Data: 4 dicembre 2005
Tangenziale Est Esterna - Il Presidente Penati ha cambiato idea?
Da Ecoappunti, - 4 dicembre 2005
“Siamo per una riconsiderazione della viabilità nell'Est Milano a partire dal progetto di mobilità sostenibile predisposto e approvato dalla Associazione dei Comuni dell'Est e del Sud Est milanese”
Così sta scritto nel programma elettorale firmato dall'allora candidato-presidente alla Provincia di Milano Filippo Penati. Documento sottoscritto da tutti i partiti della coalizione. E con questi impegni abbiamo vinto le elezioni. Noi Verdi siamo rimasti a quelle promesse.
Purtroppo nell'anno e mezzo di amministrazione provinciale questo punto non è stato ancora attuato. O meglio: nel febbraio di quest'anno la Giunta provinciale ha approvato la delibera dell'assessore verde al territorio Pietro Mezzi con la quale dava parere negativo al progetto preliminare della Tangenziale Est Esterna. Nel deliberato di tale parere, molto articolato e ben motivato, la Provincia di Milano si candidava anche a produrre un progetto alternativa all'asse autostradale “accompagnato da un disegno di riorganizzazione e sviluppo del trasporto pubblico”, confermando anche in quella sede il contenuto del programma elettorale.
Ad oggi però non solo non è stato prodotta tale soluzione alternativa, ma in seno all'Unione cominciano ad emergere opinioni in netto contrasto con l'impegno programmatico.
Per contro, sul fronte delle infrastrutture per la mobilità, l'Amministrazione provinciale non è stata certo immobile. Dopo aver promosso, formalmente per pure ragioni tecniche, la ricapitalizzazione della società Tem (Tangenziali esterne milano spa), la presidenza ha proceduto all'acquisizione della maggioranza assoluta nella Serravalle, ottenendo in seguito il benestare del Consiglio.
E ancora dall'assemblea ha avuto l'ok per creare Asam, la holding che raggrupperà tutte le partecipazioni in campo infrastrutturale.
Fin qui tutte operazioni di alta finanza che come Verdi abbiamo responsabilmente condiviso, dopo un ampio dibattito. Bene. Ma per fare cosa?
Questa la domanda che da mesi poniamo con forza e insistenza alla presidenza ed agli alleati in maggioranza. Ma risposte soddisfacenti non ne sono ancora arrivate. E sulla partita legata al progetto di Tangenziale Est Esterna, risposte soddisfacenti non sono attese solo da noi Verdi, ma anche dai trentacinque sindaci che da alcuni anni hanno avanzato serie proposte alternative per risolvere i grandi problemi di congestione dei loro territori.
Per ora il Cipe (Comitato interministeriale programmazione economica) pare ben lontano dall'aver individuato le risorse economiche necessarie per realizzare la tangenziale esterna, ma questa non è una buona ragione per lasciare in piedi un progetto sbagliato, senza nulla fare per mettere in campo le soluzioni alternative necessarie.

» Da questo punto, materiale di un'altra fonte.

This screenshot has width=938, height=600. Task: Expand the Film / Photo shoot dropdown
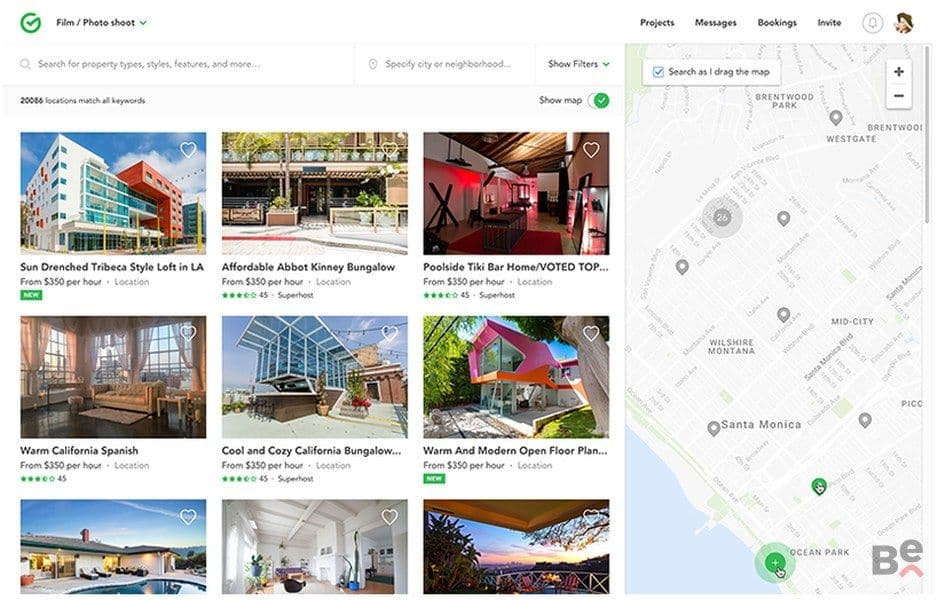[x=101, y=23]

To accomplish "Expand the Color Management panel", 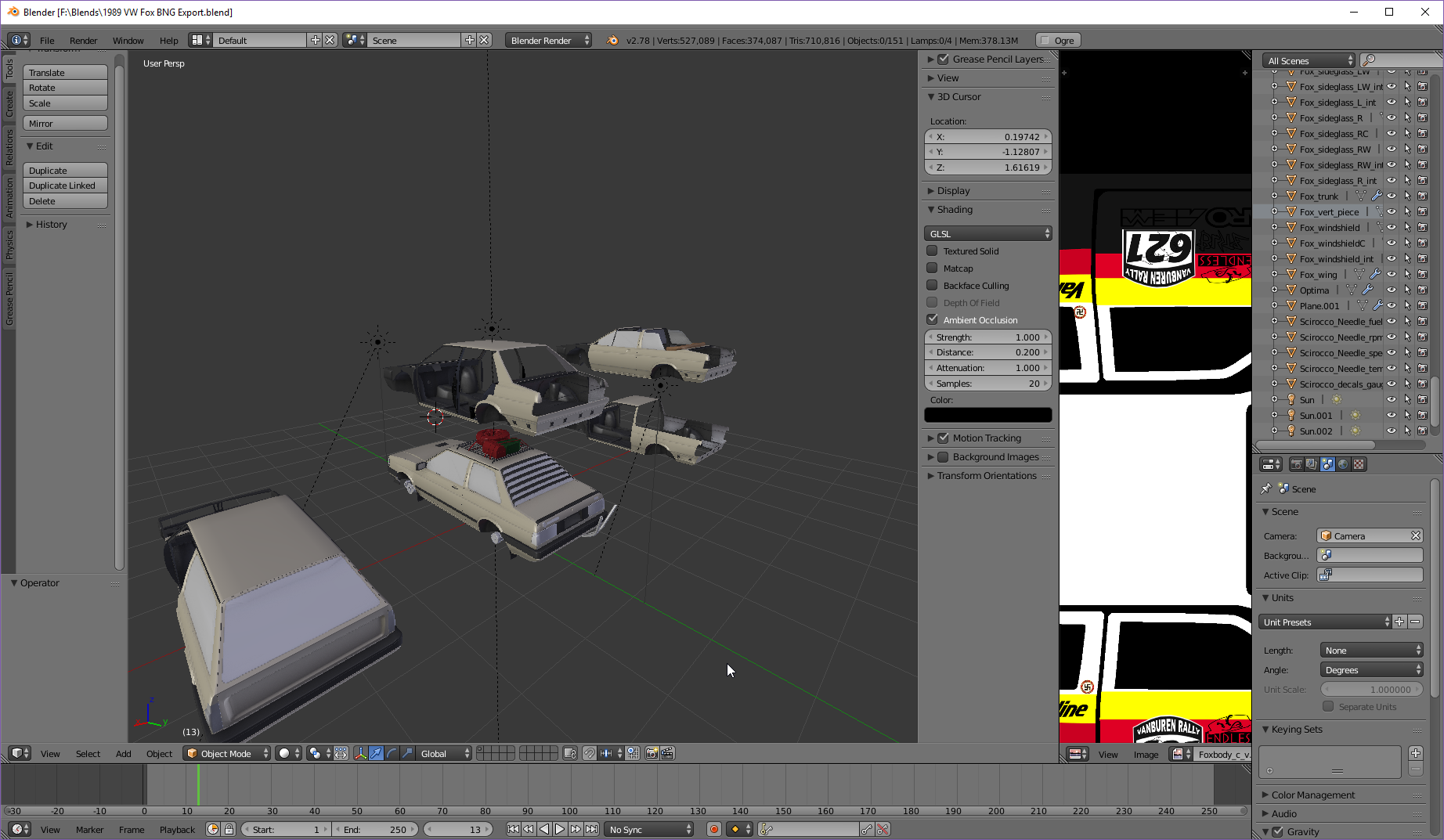I will point(1312,795).
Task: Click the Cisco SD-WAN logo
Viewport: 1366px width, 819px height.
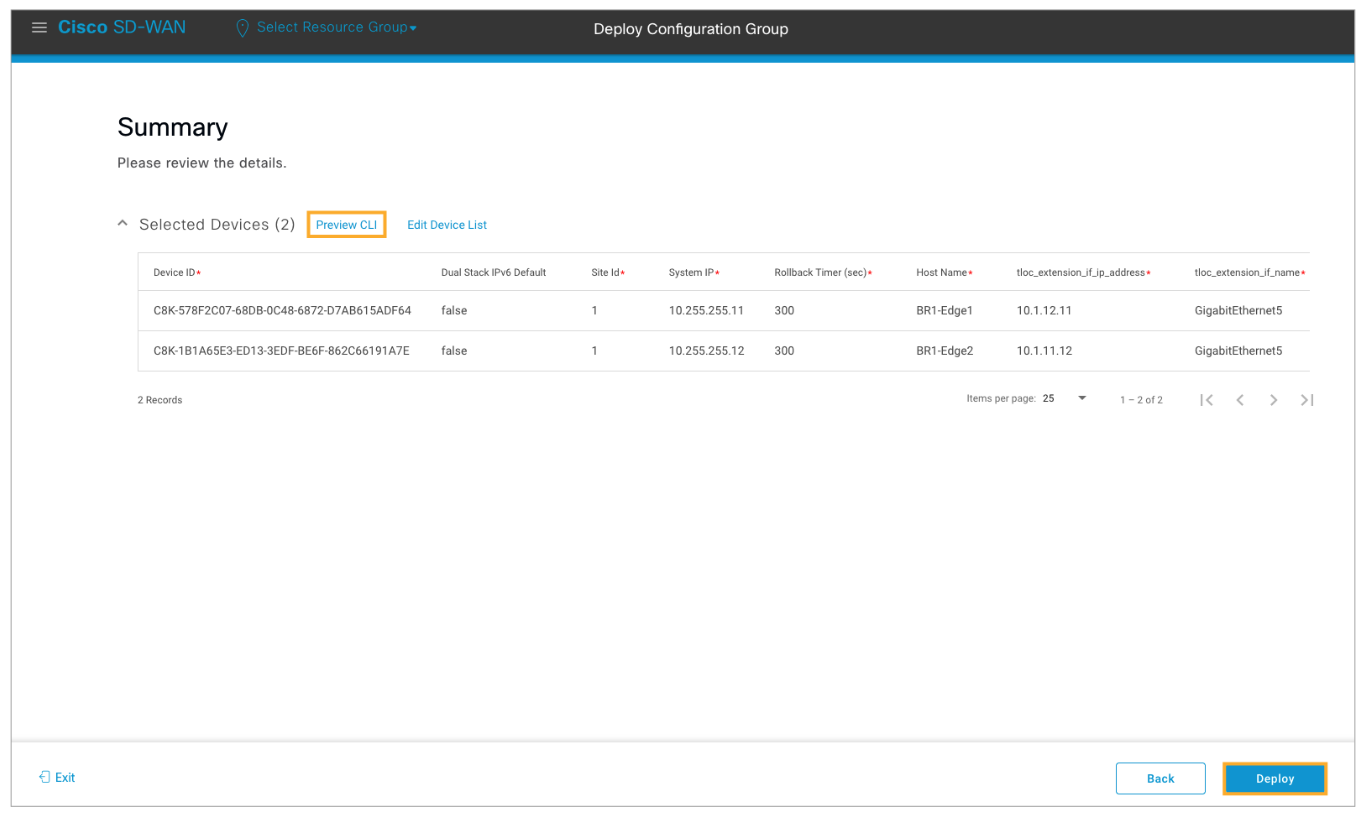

L'assessore regionale al territorio Alessandro Moneta si dice disponibile a piccoli ritocchi del tracciato. Questa proposta non interessa a noi, non interessa ai cittadini e ai sindaci dell'Est-Milano e crediamo non possa interessare neppure all'assessore provinciale ai trasporti e alla mobilità Paolo Matteucci.
Se l' Amministrazione Penati vuole continuare a godere del consenso fin qui conservato deve rapidamente produrre un progetto alternativo all'autostrada, che sia credibile tecnicamente e finanziariamente (per esempio non crediamo sia uno scandalo ipotizzare pedaggi automatizzati su nuovi o riqualificati tratti di viabilità ordinaria a grande scorrimento). Nuove risorse finanziarie potrebbero essere anche acquisite vendendo le quote di proprietà provinciale in Autostrade Lombarde spa: al di là del giudizio sull'utilità e sulla reale fattibilità della Brebemi, si può tranquillamente convenire che il collegamento diretto con Brescia non rappresenta per Milano una necessità strategica. Quindi la Provincia dovrebbe anche promuovere il cambio dello scopo sociale di Tem, di cui di fatto detiene la maggioranza azionaria, oggi società “proponente” della Tangenziale Est Esterna.
I Verdi della provincia di Milano intendono rispettare le promesse elettorali senza ambiguità, e da subito intendono promuovere iniziative pubbliche per ribadirlo.
Se altri hanno cambiato idea lo dicano chiaramente, a noi, e soprattutto agli elettori.